With the dismissal of a recent appeal case brought before the British Columbia Court of Appeal, strata councils in Vancouver have strengthened their right to restrict condo rentals.
A single rental out of 158 units
The dispute began when one family’s application to rent out one of the three units they own at South Granville’s Hycroft Towers was rejected. The condo rules allow for only one of the Towers’ 158 residential units to be rented out at any given time. In spite of this restriction, the family went ahead with their plan and the case ended up in to court.
The family argued that strata councils should provide specific criteria for granting permission to rent out condo units. But the judge disagreed, pointing out the difficulty of devising screening criteria that would fit neatly into provincial strata law.
The court ruled that Hycroft Towers’ strata council can continue upholding its restrictions on rentals with no obligation to explain its rationale to the units’ owners.
Increased pressure on the housing market
The decision comes at an interesting time in Vancouver’s tight housing market, with its superheated real estate prices and with rental vacancy rates hovering near zero in most neighbourhoods.

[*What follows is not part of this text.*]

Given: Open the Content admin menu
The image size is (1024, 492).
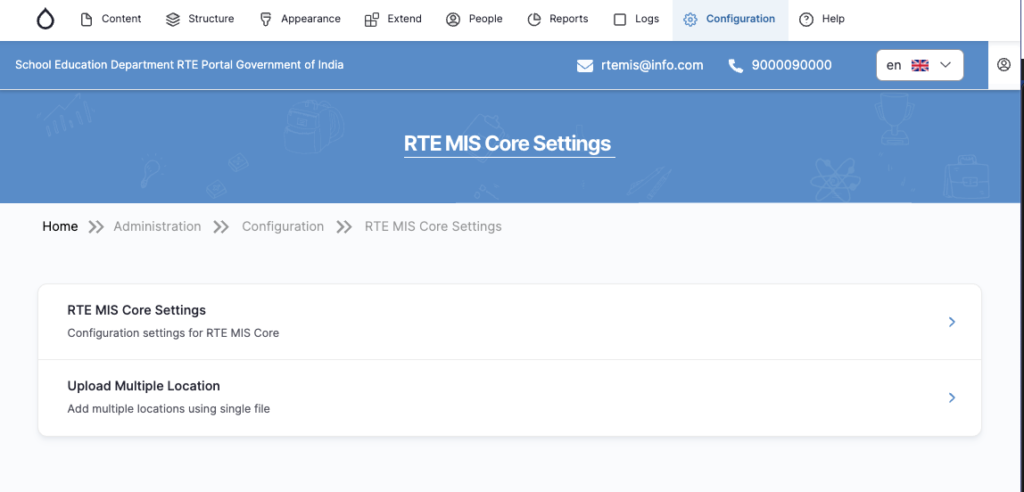Looking at the screenshot, I should click(110, 19).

Meanwhile, the City of Vancouver is proposing a vacancy tax on homes that remain empty most of the year. But in the wake of the Hycroft Towers decision, condo owners who want to generate rental income may well find themselves caught between a rock and a hard place – with the vacancy tax looming on one side and strata council rules restricting them on the other. This, despite the fact that one study found almost all of the 10,800 Vancouver homes empty for at least the whole of 2014 were condominiums.
Local and provincial politicians continue to grapple with the delicate balance between the need to solve a growing housing crisis and reluctance to force the hand of strata councils to open up their properties to renters.